Txai: Então, txai Francisco, muito prazer em conhecê-lo! O Meirelles já tinha me falado do seu trabalho como intérprete na base da Funai. Para início dessa conversa, diga o seu nome completo, a sua idade e o lugar onde você mora atualmente.
Francisco Jaminawa: Eu sou Francisco Martins Jaminawa, tenho 36 anos e estou vivendo há sete anos em Rio Branco, onde moro agora na "Cidade do Povo" e trabalho marretando alguma mercadoriazinha.
Txai: O que os Sapanahua estão falando sobre esses seis primeiros meses de contatos com o mundo dos brancos?
Francisco: Até junho do ano passado, eles eram isolados, mas continuam um pouco isolados ainda. Eles estão falando o que? Eles querem ajuda pra saúde. Precisam de remédios pra gripe e outras doenças. Querem aprender tudo, desde pilotar barco a motor até falar no rádio da base com os parentes. Eles também estão pedindo muitas coisas. Agora, eles estão meio espalhados. Muitos já voltaram pra aldeia deles nas cabeceiras do igarapé Xinane, porque lá na base da Funai não tem ainda macaxeira nem banana pra comer. Outros desceram pra perto da boca do igarapé Machacuca, onde estão colocando roçado e fazendo uma casa num salão alto. Eles estão pedindo pra equipe de saúde da Sesai ir até a maloca deles.

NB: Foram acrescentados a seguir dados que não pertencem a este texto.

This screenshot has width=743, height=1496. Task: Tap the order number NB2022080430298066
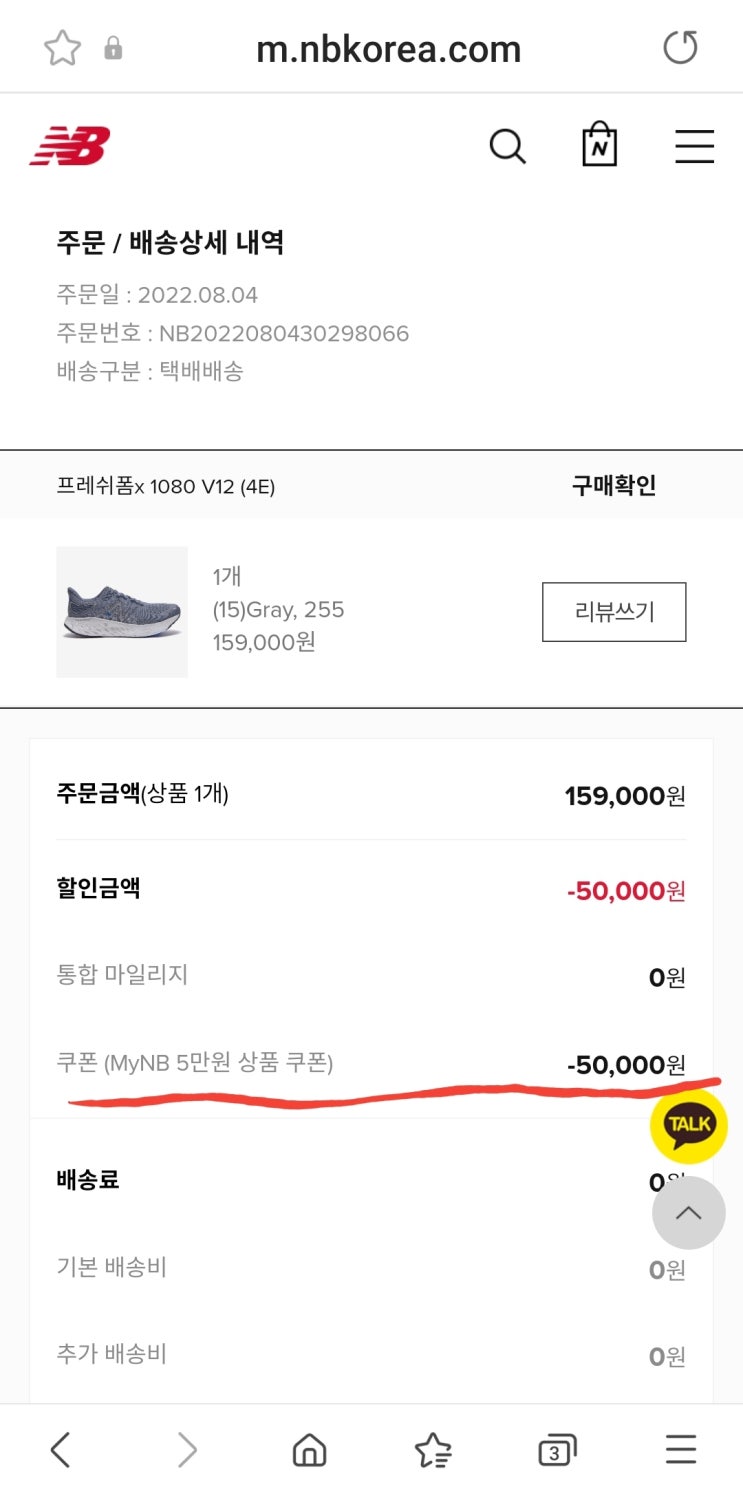[283, 333]
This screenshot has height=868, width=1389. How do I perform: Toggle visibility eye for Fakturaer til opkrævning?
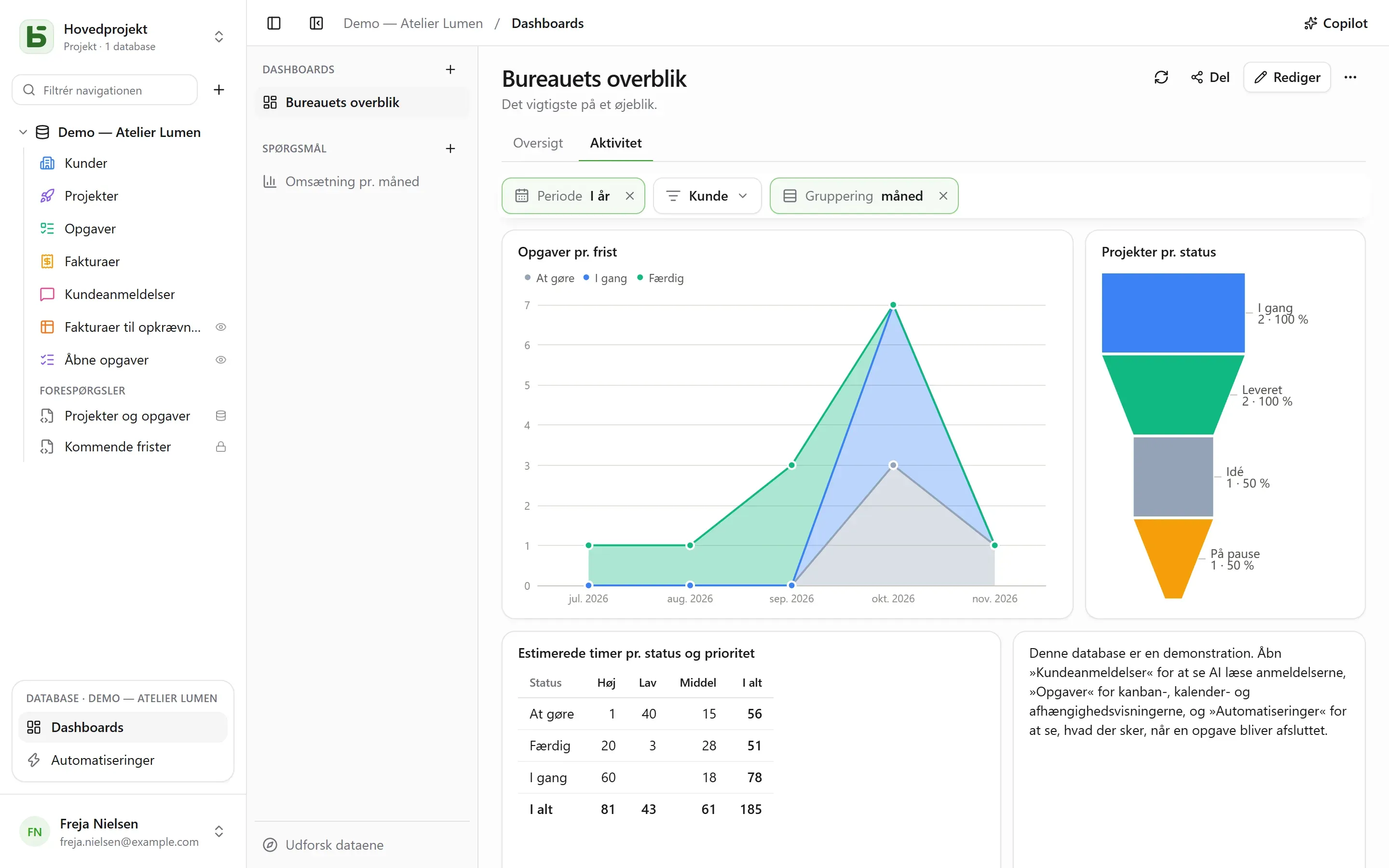(x=220, y=326)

Meirelles: Eles são quantos, atualmente?
Francisco: Eles falaram que ainda tem uma família grande na cabeceira do Xinane, que ainda não saiu. Na base até agora só vieram 28 parentes. Mas só 22 deles receberam as primeiras doses de vacinas. Por ora, apenas poucas famílias continuam morando na base.
Meirelles: E o resto do povo deles, Francisco?
Francisco: Eles disseram que o povo deles não tem mais quase ninguém, porque os traficantes e madeireiros já mataram muito deles, quando eles viviam no lado do Peru. Por isso, eles são poucos agora.
Meirelles: Esses parentes de recente contato são os sobreviventes das correrias realizadas por traficantes internacionais e madeireiros peruanos. Por isso, eles se mudaram para as cabeceiras do Xinane, na Terra Indígena Kampa e Isolados do Rio Envira. Suas malocas, tapiris e roçados foram localizados pela primeira vez, em 2008, nos sobrevoos feitos pela Frente Envira.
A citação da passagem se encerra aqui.